-------- MATERIAL FOR THIS TASK --------
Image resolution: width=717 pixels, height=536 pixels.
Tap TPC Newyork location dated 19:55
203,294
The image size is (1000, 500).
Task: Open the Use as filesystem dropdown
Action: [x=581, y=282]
--------
Your reply should repeat the entries above in full, with every character intact.

Image resolution: width=717 pixels, height=536 pixels.
Tap TPC Newyork location dated 19:55
203,294
The image size is (1000, 500).
Task: Open the Use as filesystem dropdown
Action: [x=581, y=282]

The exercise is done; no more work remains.